● GOAL: Write out all of the data below again, with the requests included, and shift every coordinate in the answers by -45. Leave the pictures out.

● DATA FOR THIS TASK:
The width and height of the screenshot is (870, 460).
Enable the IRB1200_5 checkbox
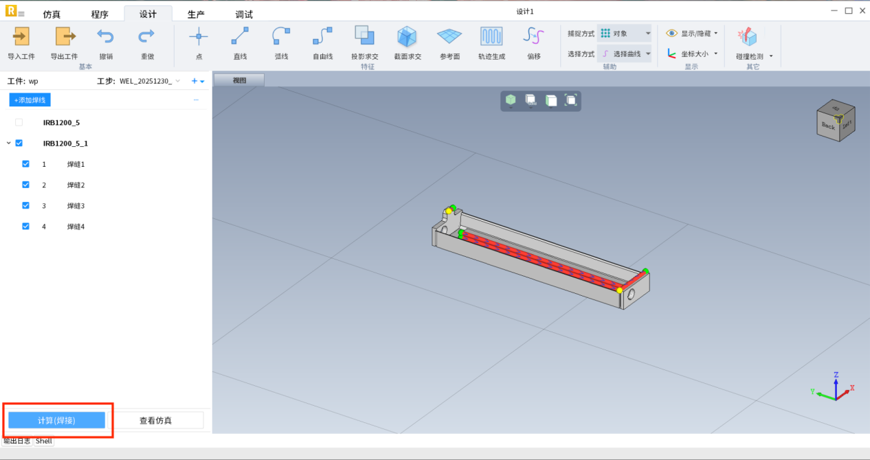point(19,122)
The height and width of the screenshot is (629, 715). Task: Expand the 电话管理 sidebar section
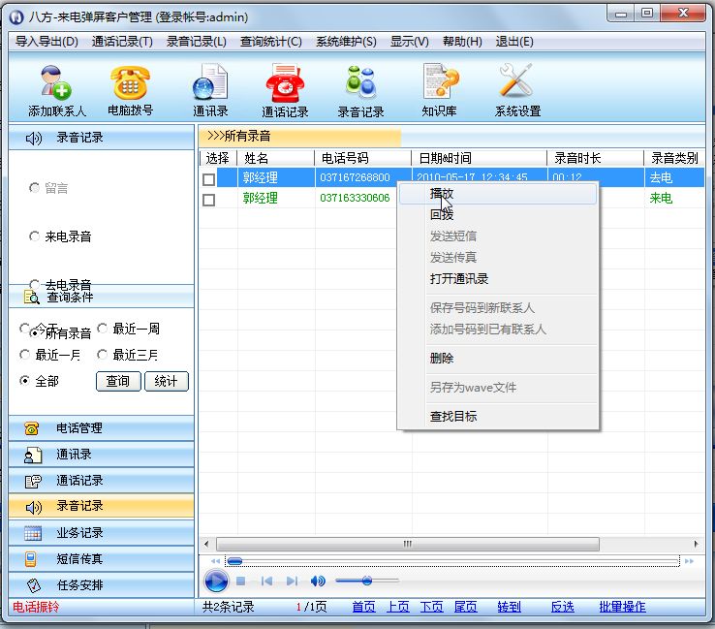point(97,428)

● FINISHED TASK:
The width and height of the screenshot is (870, 460).
Enable the IRB1200_5 checkbox
point(-26,77)
The height and width of the screenshot is (629, 715). Task: Expand the 电话管理 sidebar section
point(52,383)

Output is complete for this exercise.